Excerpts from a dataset
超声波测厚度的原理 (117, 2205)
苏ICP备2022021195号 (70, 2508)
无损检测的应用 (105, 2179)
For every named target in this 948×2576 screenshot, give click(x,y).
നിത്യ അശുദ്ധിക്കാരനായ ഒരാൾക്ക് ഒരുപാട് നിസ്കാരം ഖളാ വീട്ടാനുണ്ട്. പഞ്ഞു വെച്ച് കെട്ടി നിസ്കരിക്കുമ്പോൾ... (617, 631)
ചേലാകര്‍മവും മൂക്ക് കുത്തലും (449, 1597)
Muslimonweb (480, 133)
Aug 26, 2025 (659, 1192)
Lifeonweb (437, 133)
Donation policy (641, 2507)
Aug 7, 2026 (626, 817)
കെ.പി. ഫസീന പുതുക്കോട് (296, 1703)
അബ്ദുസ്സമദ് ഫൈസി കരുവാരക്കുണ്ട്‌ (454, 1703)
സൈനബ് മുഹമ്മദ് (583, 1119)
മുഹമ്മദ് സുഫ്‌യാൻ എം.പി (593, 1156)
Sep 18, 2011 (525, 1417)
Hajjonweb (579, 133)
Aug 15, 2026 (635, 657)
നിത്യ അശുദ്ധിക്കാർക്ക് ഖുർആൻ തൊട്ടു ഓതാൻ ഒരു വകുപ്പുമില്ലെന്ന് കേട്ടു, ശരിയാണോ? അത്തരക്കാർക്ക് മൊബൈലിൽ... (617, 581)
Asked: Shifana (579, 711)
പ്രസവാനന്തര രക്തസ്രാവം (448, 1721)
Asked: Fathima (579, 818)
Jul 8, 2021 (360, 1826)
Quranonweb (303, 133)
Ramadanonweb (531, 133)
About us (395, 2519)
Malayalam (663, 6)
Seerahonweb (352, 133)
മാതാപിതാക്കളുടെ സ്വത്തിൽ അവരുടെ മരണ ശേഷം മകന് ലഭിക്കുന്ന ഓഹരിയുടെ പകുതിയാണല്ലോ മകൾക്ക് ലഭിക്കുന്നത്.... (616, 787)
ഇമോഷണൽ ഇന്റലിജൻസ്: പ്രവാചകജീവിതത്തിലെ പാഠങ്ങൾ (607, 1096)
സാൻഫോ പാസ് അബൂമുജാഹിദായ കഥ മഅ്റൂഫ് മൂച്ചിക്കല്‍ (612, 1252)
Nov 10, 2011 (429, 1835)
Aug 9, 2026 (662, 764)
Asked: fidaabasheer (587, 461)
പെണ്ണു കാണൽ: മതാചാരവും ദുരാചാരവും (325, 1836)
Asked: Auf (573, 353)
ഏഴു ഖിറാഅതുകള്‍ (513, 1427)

** Work request **
Search the entries for lines with the string "Asked", then report their number alone.

** Result **
4